◆ CHECK YOUR UNDERSTANDING ◆
1. In the blog comments about Scientology, find the comment that opens with "Mike," and list every person it names.
2. Copy the blog comments about Scientology word for word, starting at "I’m not doubting" and ending at "that you want.".
3. Extend the blog comment thread about Scientology, picking up after its last sentence.

━━━━━ PROVIDED TEXT


    As we’ve discussed before Alan Watt’s books had a great influence on me and you are lucky to have met him. Baba Ram Dass also provided much insight. In the end though I’ve learned to trust my own vision of the world. One of the things that led me to give up being a psychotherapist was the realization of how many patients went into it not to change, but to find a maternal/paternal figure to help run their lives. That wasn’t what Fritz was purveying and while the money was good, my integrity was worth a lot more.

    A long winded way to get back to Traveling Limey and also what this thread is about. He may be very happy with Scientology, but in the end to me it is just another con that prey’s on people afraid to take responsibility for their own life.

  4. You guys are sick. You confuse religious belief with science, fiction with fact, workable nonprofit enterprise with scam. You are too stuck in your false viewpoints to see any new ones. The bulk of my earlier comment is not addressed to you but to others reading these blogs who can think for themselves. Take another look in fifty years if you are smart enough to pick up another body & we still have a viable planet.

    1. “You confuse religious belief with science, fiction with fact, workable nonprofit enterprise with scam. You are too stuck in your false viewpoints to see any new ones. The bulk of my earlier comment is not addressed to you but to others reading these blogs who can think for themselves.”

      TL,

      I’m not doubting that you believe Scientology helps you and and not denying your right to be a member of that cult. When you say that you are addressing your message to those who could think, I would reply that those who could think would probably reject any cult, but you have a right here to make any case for your beliefs that you want.

  5. Mike,
    You and I both know this. So does Gene because of his studies in philosophy, especially the Eastern philosophers. As for most of the other regulars, they have not talked a great deal about personal belief systems and philosophy of life. As Sheldon Kopp pointed out so eloquently years ago, when you take on a guru, you give up part of yourself. If the Traveling Limey needs a now-dead science fiction writer and grifter to tell him what to feel and think, he has given up a significant part of himself.

━━━━━━━━━━
━━━━━ AVAILABLE DATA

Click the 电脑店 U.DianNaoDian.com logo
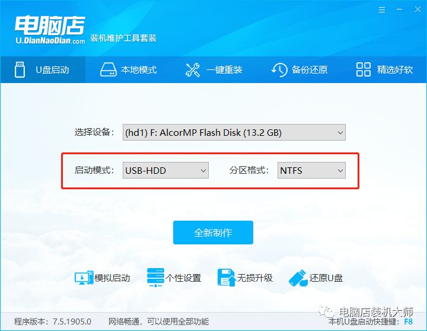(x=50, y=30)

━━━━━━━━━━

◆ ANSWERS TO THE PROBLEMS ◆
1.
Mike
Gene
Sheldon Kopp
the Traveling Limey

2.
I’m not doubting that you believe Scientology helps you and and not denying your right to be a member of that cult. When you say that you are addressing your message to those who could think, I would reply that those who could think would probably reject any cult, but you have a right here to make any case for your beliefs that you want.

3.
    When Dr. Richard Alpert had those insights into himself as a result of his research on the psychological effects of LSD-25, he started his Eastern studies and became Ram Dass. In one of his later books, he wrote that he was miserable and couldn’t figure out why. Then he came to realize it was because he was leaning on his guru to tell him what he was feeling and in turn, that was keeping him from exploring deeper issues within himself.

    That, in a nutshell, is what I think a lot of people do when they depend on religion and religious “leaders” to tell them what to think. We are members of the Episcopal church, but if you tried to get Fr. Schaefer to tell you what to think or feel about anything, you would be SOL. He is more like Fritz Perls or Alan Watts than any of the bible thumpers you normally encounter around here. And unlike Scientologists and televangelists, he doesn’t try to get his hand into your wallet. That’s why I like him so much.

    Speaking of Alan Watts. I got to see him only a week before he died. He was one of the most intense men I ever met. When he was with you, he was only with you. It is almost disconcerting to carry on a conversation with someone who is so totally focused on you alone. Then, when he turns to someone else, he transferred that focus to them. I was devastated when I read that only a week or ten days later, he had died. Alan was one of those people who leave you wanting more.